UNA FINESTRA SUL MONDO
L'Autore è uno studente del master di I Livello "Terrorismo ed Antiterrorismo"
di Matteo Bortolani
La guerriglia urbana cecena
ha notevoli similitudini con ciò che è successo in questi ultimi anni in Siria,
Iraq e Libia, in particolare per quel che riguarda la MOUT, il combattimento
urbano. Una delle grandi sfide dell’esercito russo in Cecenia è stata proprio
la battaglia di Grozny, la sua capitale, che ha messo in enorme difficoltà
l’esercito post sovietico, il secondo più grande del mondo.
La strategia utilizzata
è stata ben studiata e concepita per affrontare con pochi uomini e pochi mezzi
un esercito di grandi dimensioni, con veicoli corazzati e ampio supporto aereo.
Il mordi e fuggi, le imboscate e l’utilizzo delle unità da 75.
I ceceni organizzarono
la difesa per settori, garantendo ampia mobilità e autonomia ai comandanti, le
famose small squad unit, unità da 75 uomini che erano il fulcro della strategia
di difesa, ogni singola unità poteva inchiodare per ore le brigate meccanizzate
russe che entravano in città. Costringendo la controparte russa a dover
utilizzare ampiamente artiglieria ed aviazione, che provocava molto fuoco amico
e ampliava enormente il rischio di uccidere i civili.
Ogni squadra includeva:
due uomini con RPG-7 o (18) Mukha fuoco da spalla e granate anticarro da
lancio, due con fucili mitragliatori e possibilmente un cecchino, potevano
anche essere compresi un uomo con fucile mitragliatore, un porta munizioni, e
un medico. Approssimativamente tre di queste squadre con supporto, formavano
un’unità da 25 uomini. Il supporto includeva uno o più medici, 3 addetti
munizioni o supporto, altri due piccoli portatori e due cecchini muniti di SVD.

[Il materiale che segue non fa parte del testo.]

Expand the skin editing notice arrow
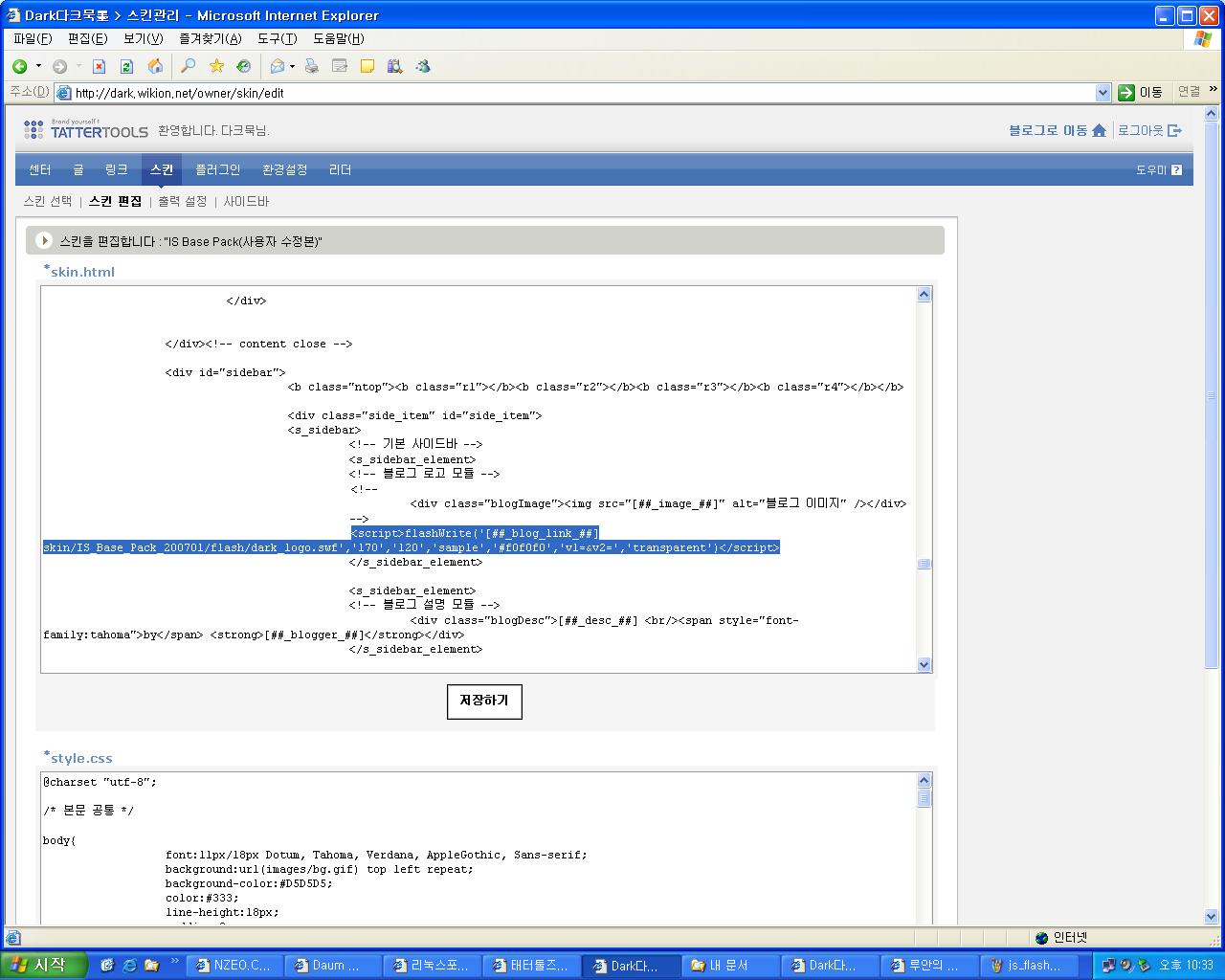 43,240
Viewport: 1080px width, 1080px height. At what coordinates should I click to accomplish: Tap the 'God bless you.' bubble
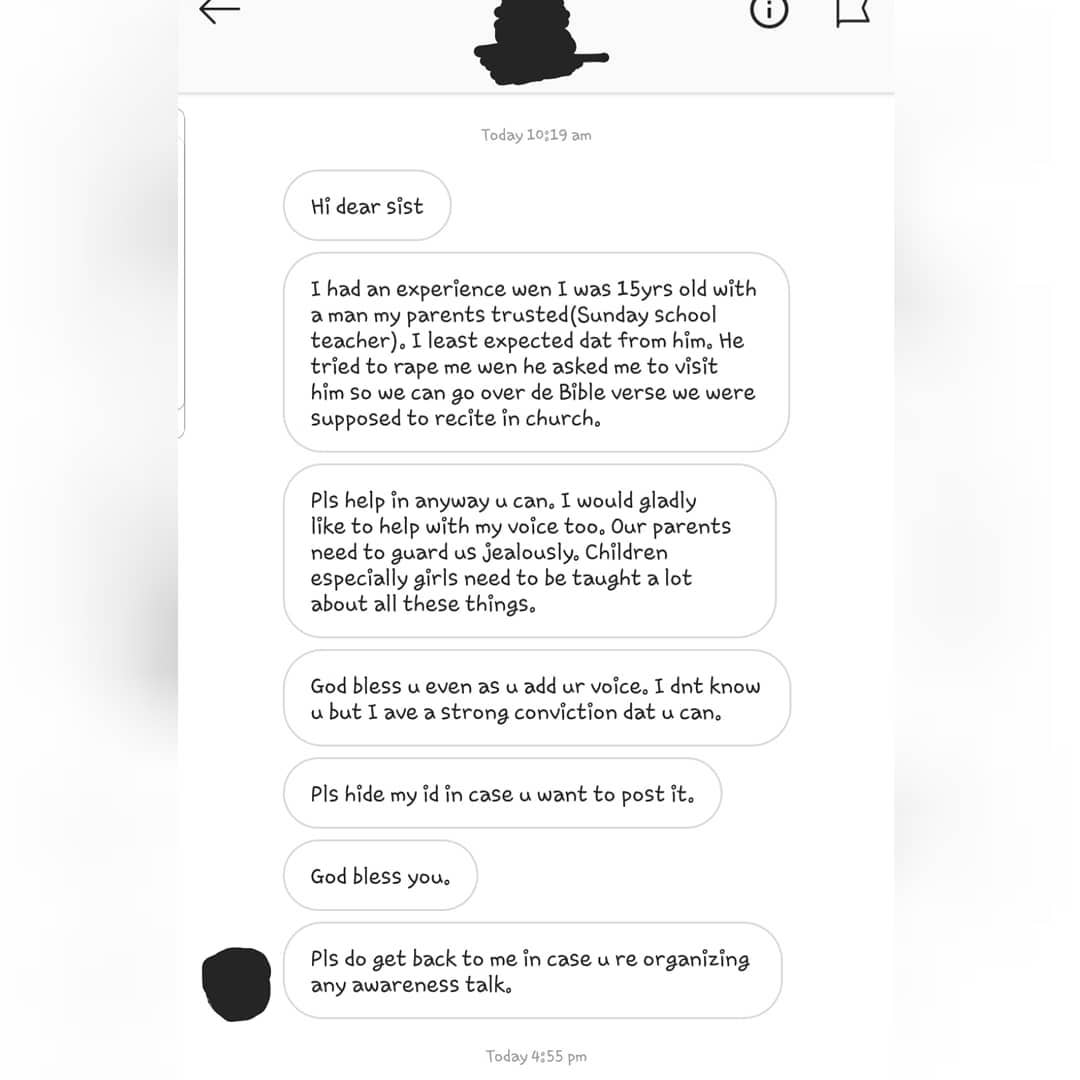(x=380, y=875)
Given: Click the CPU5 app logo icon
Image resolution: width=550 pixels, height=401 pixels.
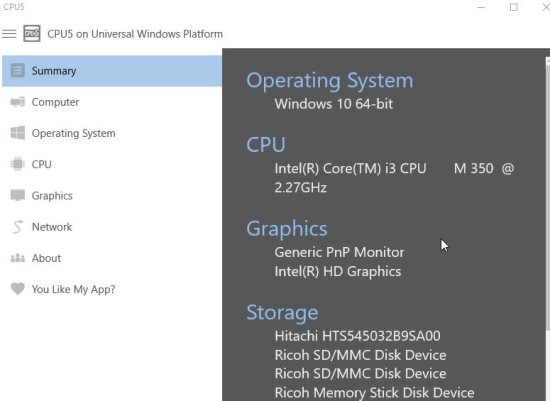Looking at the screenshot, I should [x=32, y=34].
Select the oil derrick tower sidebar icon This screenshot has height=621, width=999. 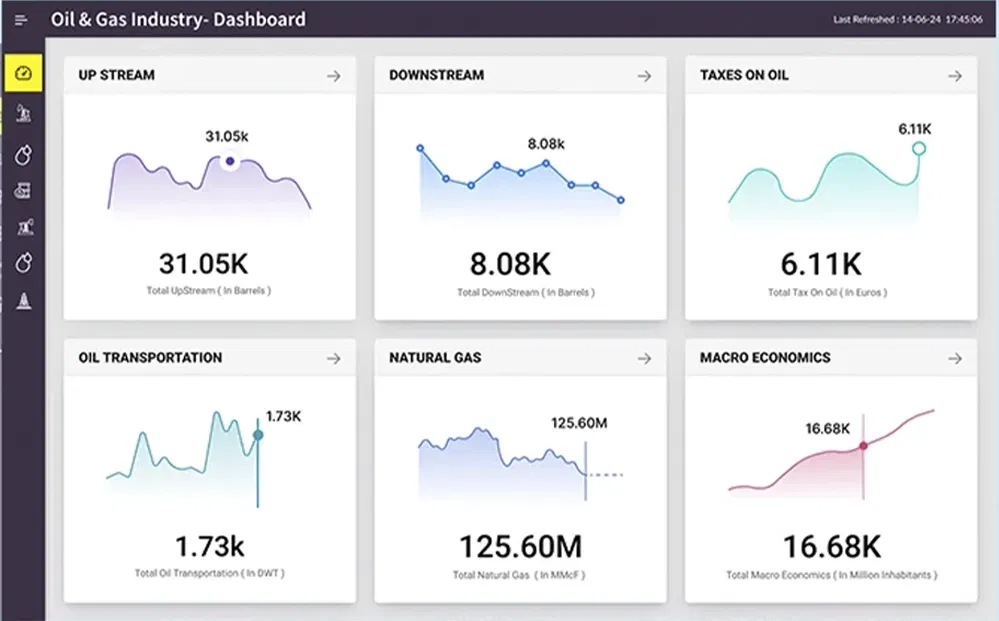click(x=23, y=300)
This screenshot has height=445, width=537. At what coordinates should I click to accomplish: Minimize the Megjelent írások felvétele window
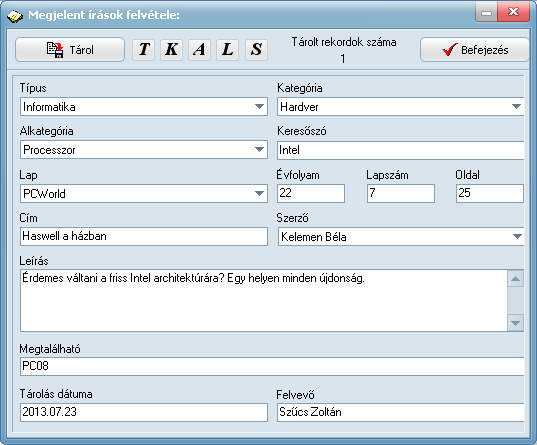(486, 13)
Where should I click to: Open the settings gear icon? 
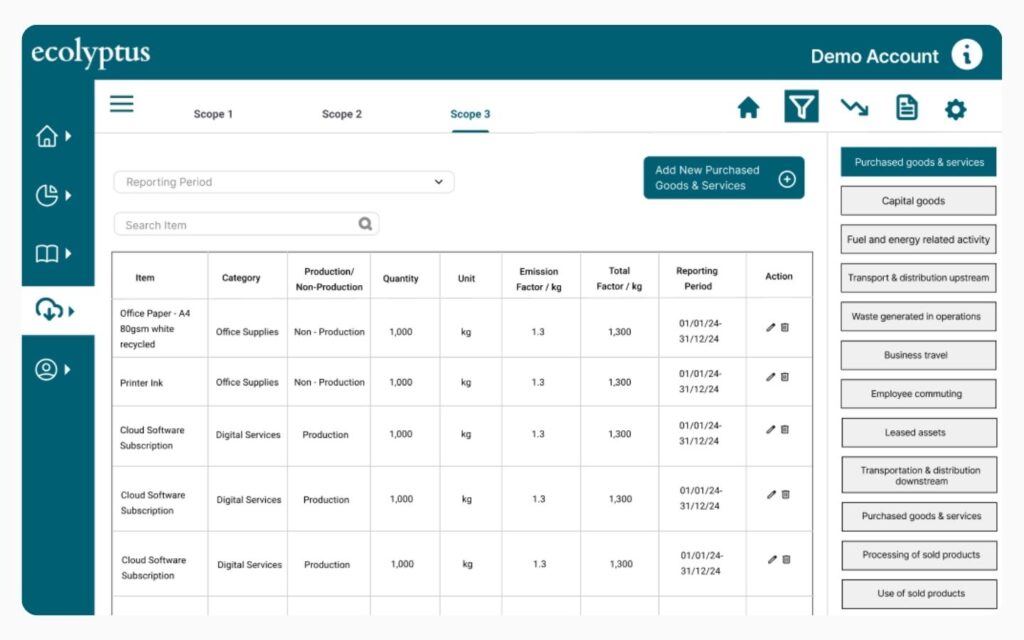(956, 109)
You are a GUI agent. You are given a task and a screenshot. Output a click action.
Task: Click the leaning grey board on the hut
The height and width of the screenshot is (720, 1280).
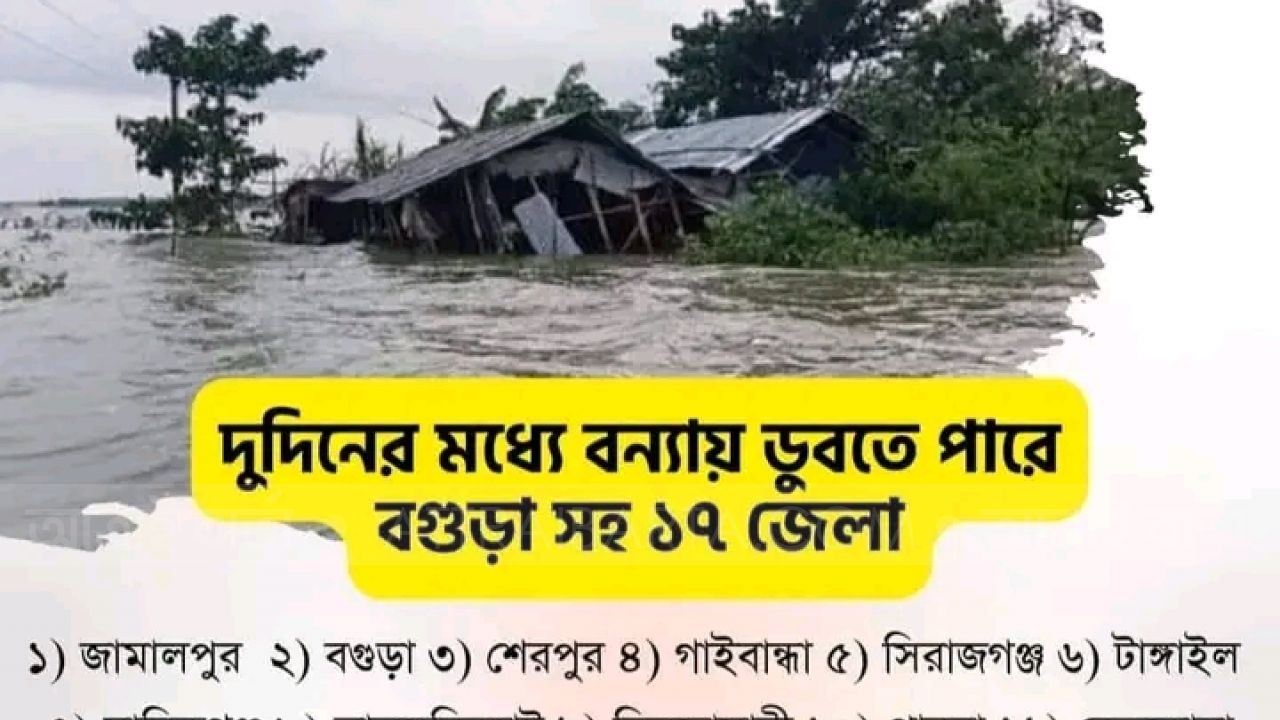coord(545,225)
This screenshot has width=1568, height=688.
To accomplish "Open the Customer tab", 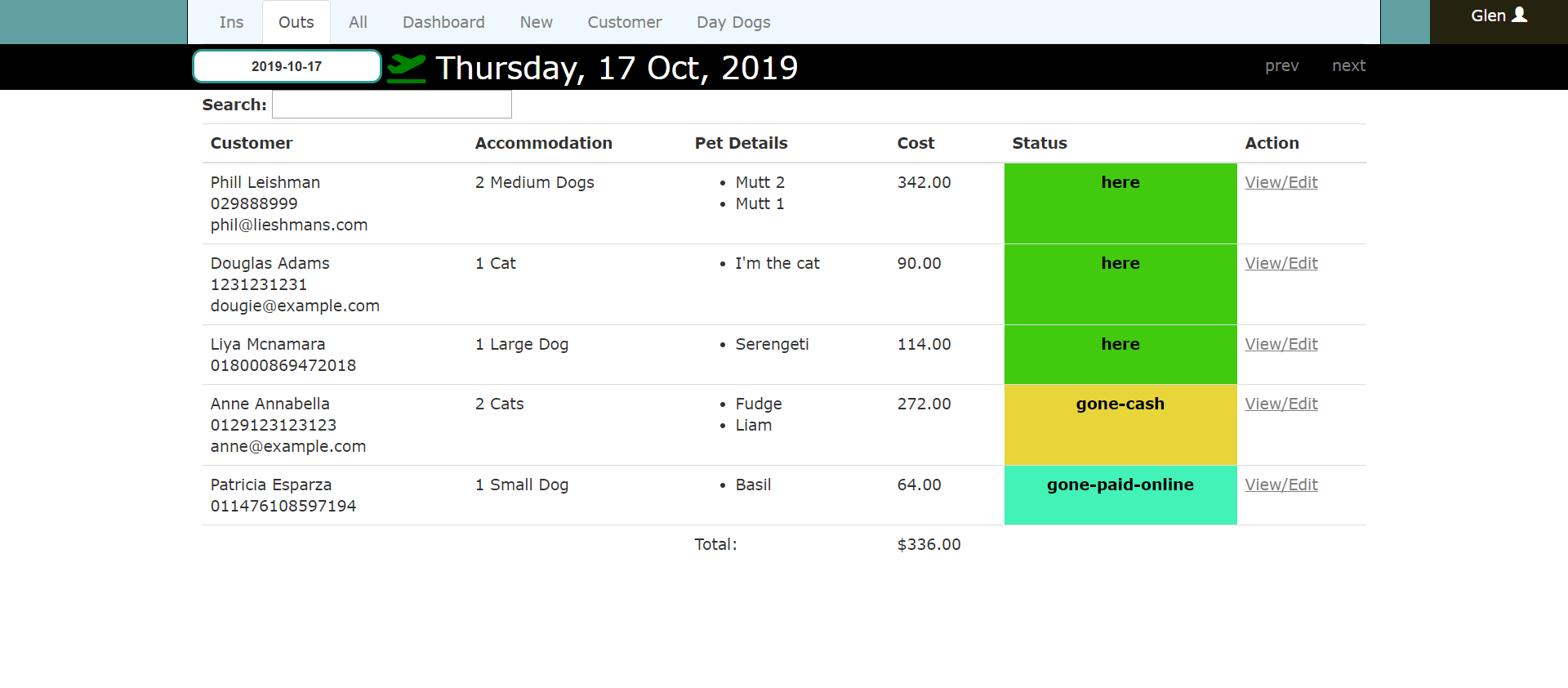I will (624, 23).
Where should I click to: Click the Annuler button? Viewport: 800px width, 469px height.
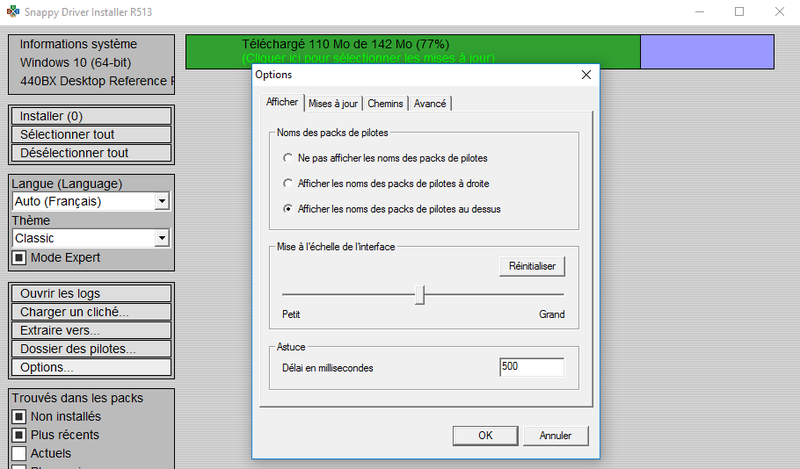click(x=555, y=436)
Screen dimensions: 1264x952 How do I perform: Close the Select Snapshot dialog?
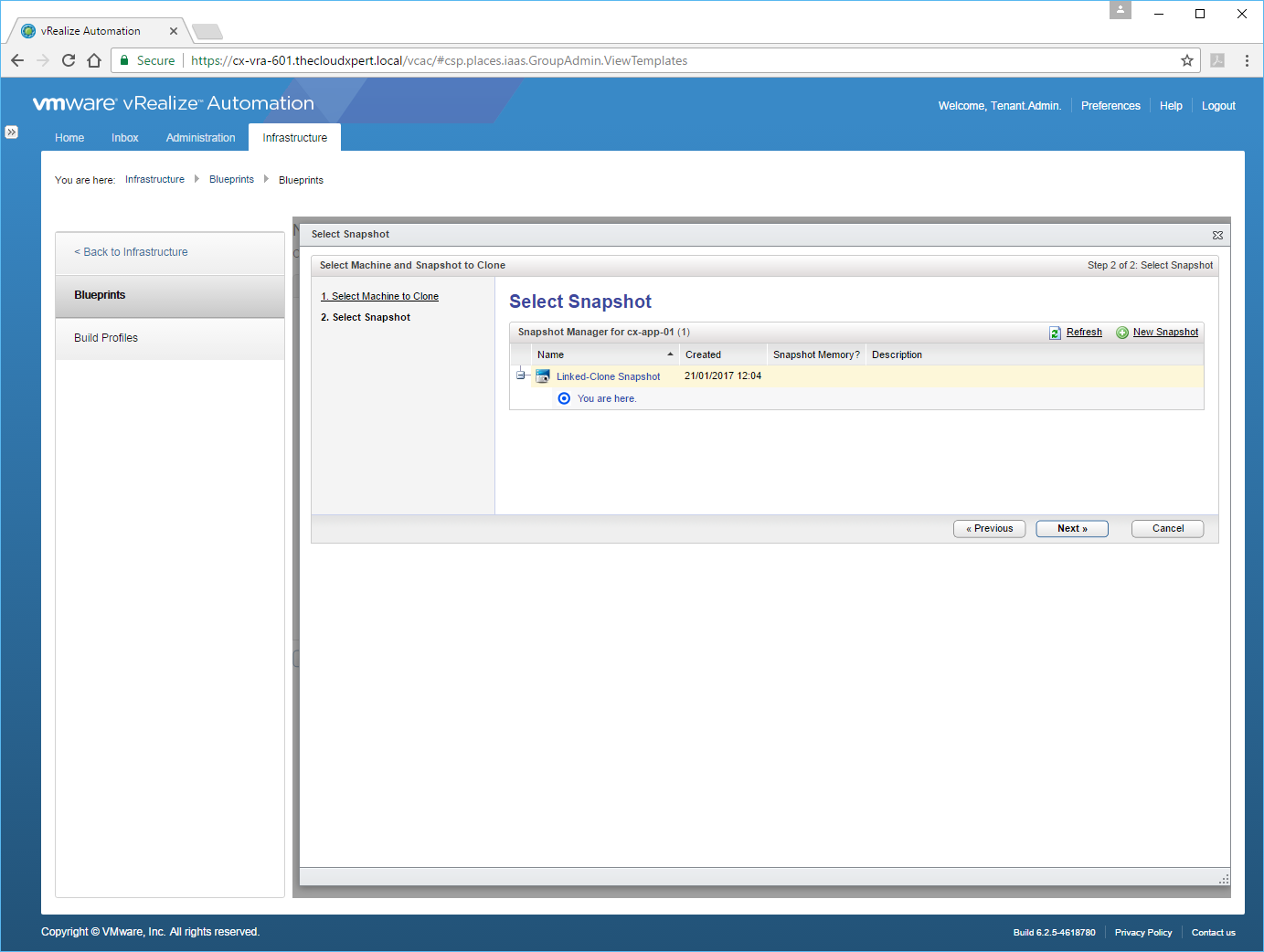1217,236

Tre gruppi di 25 uomini formavano le definitive unità da 75. Ciascuno di questi
ultimi aveva anche una squadra mortai.
Questa struttura
contribuì fortemente all’efficacia delle imboscate ribelli. La resistenza si
divideva per quadranti (ogni capo-città e comandante si impegnò nel sviluppare
le difese). In questi quadranti venivano disposte le unità da 75 uomini
schierata lungo la strada parallela con i cecchini in posizione di copertura.
Un sottogruppo da 25 persone che includeva l’unità di comando, dispiegate in
più piccole formazioni, da 6 o 7 uomini negli spazi più bassi degli edifici
lungo un lato della strada (per evitare fuoco incrociato e avere una via di
fuga).
Gli altri due team da
25 uomini venivano disposti ugualmente alla base e nei locali più bassi nel
punto di entrata del sito dell’imboscata. Da lì potevano sigillare l’area e
ricevere rinforzi se necessari. In alcuni casi minavano gli edifici al punto
d’entrata. Quando le forze russe si avvicinavano, il team all’entrata lo
notificava al resto dell’unità con le radio Motorola, una per ogni formazione
da 7 uomini. A questo punto, il comandante dava l’ordine di bloccare la strada
e che cominciasse l’attacco. Piuttosto che attaccare ai fianchi nel senso
tradizionale del termine, i guerriglieri guardavano ai punti deboli da
attaccare, “abbracciando” le forze russe quando si muovevano, i ribelli erano
in grado di creare postazioni di fuoco da 50 a 250 metri e rimanere al sicuro
da artiglieria e attacchi missilistici o coinvolgere nel fuoco di rappresaglia
anche le unità russe.
Questa tattica si è
dimostrata estremamente efficace nel contrastare colonne di blindati e fanteria
di supporto, i bombardamenti aerei rischiavano di essere letali più per le
forze amiche, che nemiche. Almeno in Cecenia la guerriglia urbana ha avuto
efficacia contro un esercito forte ma disorganizzato, un approccio più
massiccio potrebbe essere in grado di scalfire questo modello più facilmente.